Our Commitment to DEI

Street Law engages in diversity, equity, and inclusion (DEI) work because it aligns with our mission to empower and equip all people and communities to fully participate in democracy. To act on this commitment, we must connect with and learn from each other and our stakeholders; hire, maintain, and promote diverse talent; and strive to continually move our organization towards antiracism and genuine inclusion.

If we are successful in our DEI work, then Street Law will:

  • Uplift and empower people and communities to support participation in a just and healthy democracy.
  • Include participants in how we create our materials and develop programming, with a focus on removing barriers for program participation.
  • Have enough evidence and data from our work to be an example of successful DEI integration in our field.
  • Have a diverse staff at all levels of the organization with an inclusive, accepting culture and equitable internal policies and practices.
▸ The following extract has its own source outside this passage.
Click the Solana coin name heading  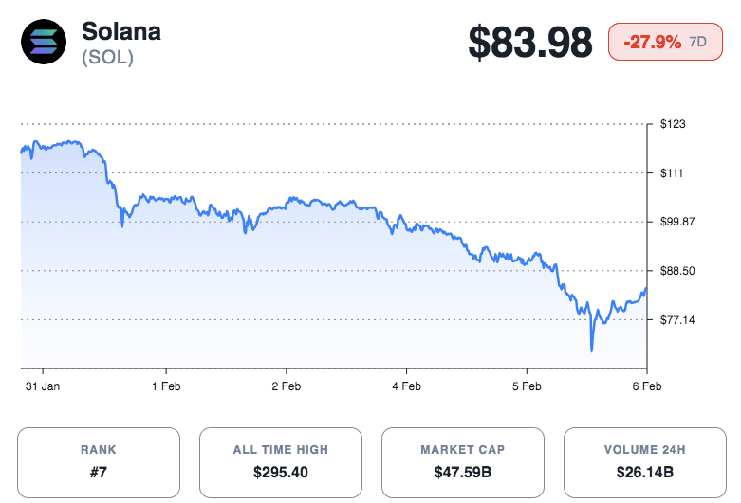coord(121,31)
In the past year (July 1, 2020 through June 30, 2021), we have moved the needle substantially on living up to our DEI commitment. Here are some steps we’ve taken:

  • We intentionally integrated the voices of youth of color into our programs. Examples include involving youth leaders of color in our Legal Life Skills Program planning and creating space for dialogue between youth of color and school resource officers.
  • We developed an internal guide to help ensure that Street Law curricular materials are culturally accurate and sensitive to all identities.
  • We intentionally sought out community-based partnerships with U.S. organizations whose mission is focused on serving Black and Brown youth.
  • We trained professionals who serve underserved populations to become Legal Life Skills facilitators at their nonprofit or grassroots organization. These individuals were given access to training and curricula at a reduced fee, enabling them to afford to bring Street Law to their constituents.
  • We integrated inclusive teaching techniques into trainings for our virtual Legal Diversity Pipeline Program sites.
  • Our virtual lesson and workshop plans for the Legal Diversity Pipeline Program were reviewed by a culturally diverse group of legal professionals and educators to ensure accuracy and sensitivity.
  • In our deliberations-focused program in Ukraine, we ensured that half of the participants were from the underserved areas of Eastern Ukraine. By intentionally including those participants, we not only reached new audiences but ensured that their unique perspectives were shared with the participants from the wealthier and more connected western areas of the country.
  • In our work with law schools in Uzbekistan, we ensured that all trainings and materials were translated/interpreted into both Uzbek and Russian languages. By providing the opportunity for participants to learn and participate in the language that they were most comfortable with, we were able to break language barriers and allow them to focus on the content of the training or material.
  • We continued our journey to re-imagine and update the Police & Teens Program to ensure an equitable model that reflects the voices of the young people and communities it serves.